- **Zu bearbeitende Aufgabe**: Übernehmen Sie aus dem Text über den Unfallprozess den Abschnitt, der mit „Das Opfer „leidet“ beginnt und mit „Lkw-Fahrer fand ihn.“ endet, wortgetreu.

- **Vorliegender Textauszug**:
Das Opfer „leidet bis heute unter den Folgen des Unfalls“ und sei vor allem „psychisch belastet“, sagt sein Anwalt Thomas Gärtner. Sein Mandant, der im weiteren Verlauf des Prozesses aussagen wird, soll bei dem Unfall schwere Kopfverletzungen, Prellungen und Platzwunden erlitten haben und bewusstlos und im Dunkeln auf der Fahrbahn liegengeblieben sein. Ein Lkw-Fahrer fand ihn.

Der Angeklagte hingegen setzte seine Fahrt zur Arbeit in eine nahe gelegene Meinerzhagener Fabrik nach der Kollision fort – trotz erheblicher Schäden an seinem Auto. Auf Beweisfotos der Polizei sind Dellen auf der Motorhaube des VW, vor allem aber eine in großen Teilen gesplitterte Windschutzscheibe zu erkennen. Der Kfz-Sachverständige Lutz Boelter sprach von „typischen Schäden bei einem Pkw-Fußgänger-Unfall“. Der Kopf des Fußgängers, betonte Boelter, sei für den Angeklagten beim Aufprall auf die Windschutzscheibe „mit Sicherheit erkennbar“ gewesen. Dem aber widerspricht K.

- **Datenabschnitt**:
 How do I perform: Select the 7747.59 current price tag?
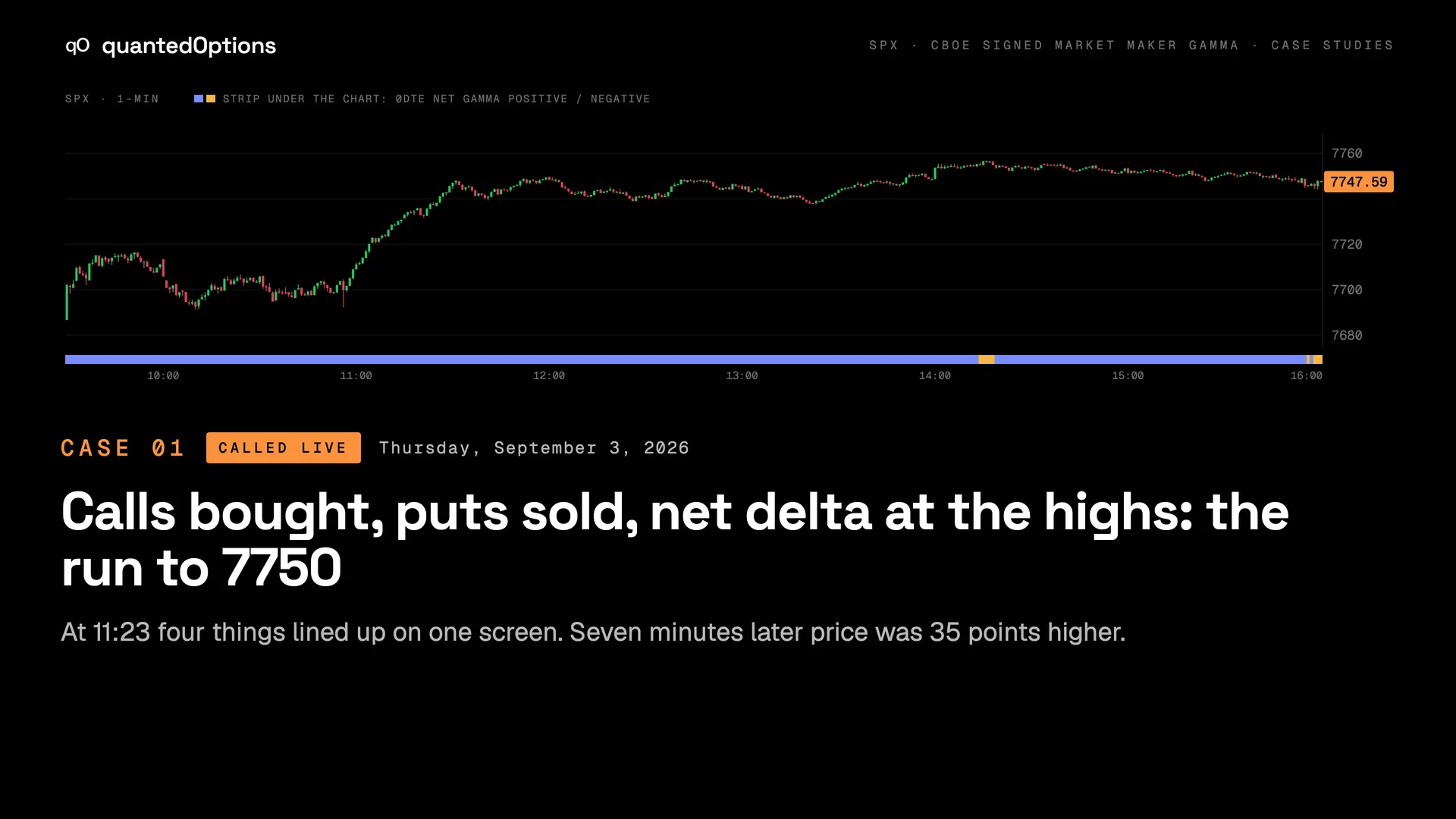coord(1359,182)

- **Die Antwort**:
Das Opfer „leidet bis heute unter den Folgen des Unfalls“ und sei vor allem „psychisch belastet“, sagt sein Anwalt Thomas Gärtner. Sein Mandant, der im weiteren Verlauf des Prozesses aussagen wird, soll bei dem Unfall schwere Kopfverletzungen, Prellungen und Platzwunden erlitten haben und bewusstlos und im Dunkeln auf der Fahrbahn liegengeblieben sein. Ein Lkw-Fahrer fand ihn.